If you are reading this tutorial, there is a big chance you have heard of (or even used) the Excel Pivot Table. It’s one of the most powerful features in Excel (no kidding).

The best part about using a Pivot Table is that even if you don’t know anything in  Excel, you can still do pretty awesome things with it with a very basic understanding of it.

This Tutorial Covers:

Let’s get started.

What is a Pivot Table and Why Should You Care?

A Pivot Table is a tool in Microsoft Excel that allows you to quickly summarize huge datasets (with a few clicks).

Even if you’re absolutely new to the world of Excel, you can easily use a Pivot Table. It’s as easy as dragging and dropping rows/columns headers to create reports.

Suppose you have a dataset as shown below:

This is sales data that consists of ~1000 rows.

It has the sales data by region, retailer type, and customer.

Now your boss may want to know a few things from this data:

• What were the total sales in the South region in 2016?
• What are the top five retailers by sales?
• How did The Home Depot’s performance compare against other retailers in the South?

You can go ahead and use Excel functions to give you the answers to these questions, but what if suddenly your boss comes up with a list of five more questions.

You’ll have to go back to the data and create new formulas every time there is a change.

This is where Excel Pivot Tables comes in really handy.

Within seconds, a Pivot Table will answer all these questions (as you’ll learn below).

But the real benefit is that it can accommodate your finicky data-driven boss by answering his questions immediately.

It’s so simple, you may as well take a few minutes and show your boss how to do it himself.

Hopefully, now you have an idea of why Pivot Tables are so awesome.
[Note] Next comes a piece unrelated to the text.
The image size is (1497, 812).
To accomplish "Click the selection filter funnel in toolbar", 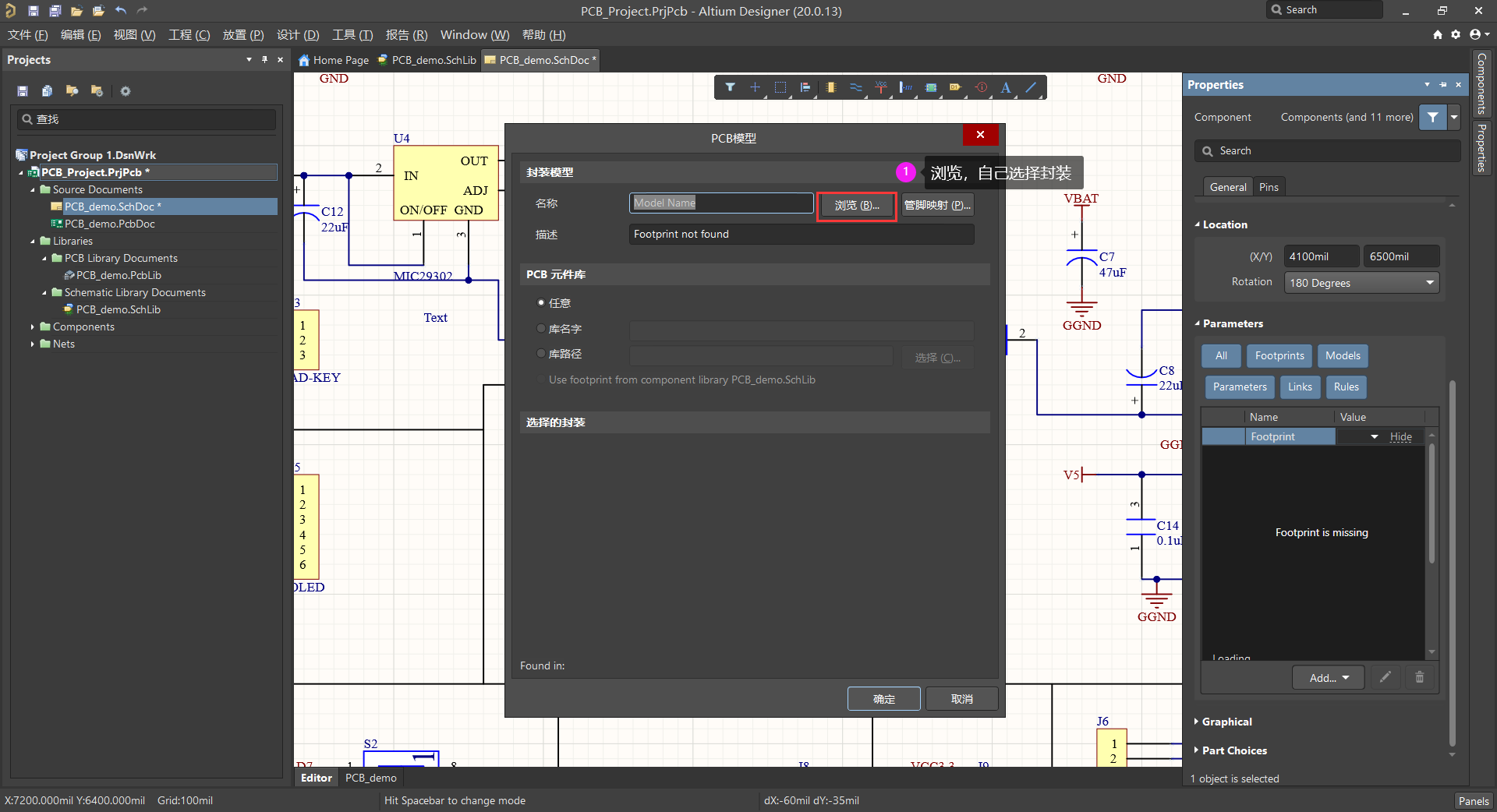I will click(x=731, y=87).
Let’s go ahead and create a Pivot Table using the data set (shown above).

Inserting a Pivot Table in Excel

Here are the steps to create a pivot table using the data shown above:

• Click anywhere in the dataset.
• Go to Insert –> Tables –> Pivot Table.
• In the Create Pivot Table dialog box, the default options work fine in most of the cases. Here are a couple of things to check in it:
• Table/Range: It’s filled in by default based on your data set. If your data has no blank rows/columns, Excel would automatically identify the correct range. You can manually change this if needed.
• If you want to create the Pivot Table in a specific location, under the option ‘Choose where you want the PivotTable report to be placed’, specify the Location. Else, a new worksheet is created with the Pivot Table.
• Click OK.

As soon as you click OK, a new worksheet is created with the Pivot Table in it.

While the Pivot Table has been created, you’d see no data in it. All you’d see is the Pivot Table name and a single line instruction on the left, and Pivot Table Fields on the right.
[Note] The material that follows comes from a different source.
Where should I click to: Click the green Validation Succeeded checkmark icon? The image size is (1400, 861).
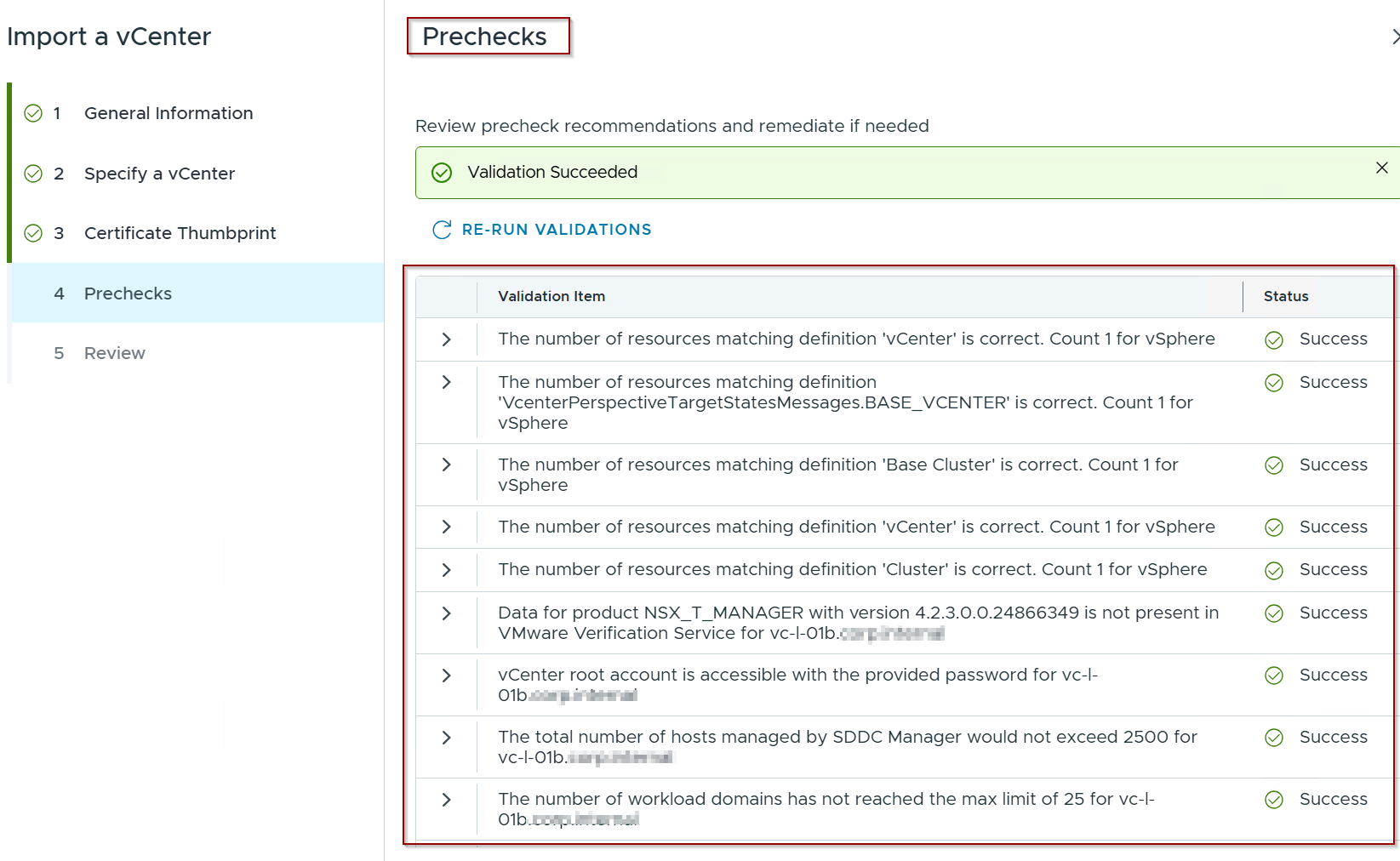(442, 173)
Now before we jump into analyzing data using this Pivot Table, let’s understand what are the nuts and bolts that make an Excel Pivot Table.

`Also read: 10 Excel Pivot Table Keyboard Shortcuts`

The Nuts & Bolts of an Excel Pivot Table

To use a Pivot Table efficiently, it’s important to know the components that create a pivot table.

In this section, you’ll learn about:

• Pivot Cache
• Values Area
• Rows Area
• Columns Area
• Filters Area

Pivot Cache

As soon as you create a Pivot Table using the data, something happens in the backend. Excel takes a snapshot of the data and stores it in its memory. This snapshot is called the Pivot Cache.

When you create different views using a Pivot Table, Excel does not go back to the data source, rather it uses the Pivot Cache to quickly analyze the data and give you the summary/results.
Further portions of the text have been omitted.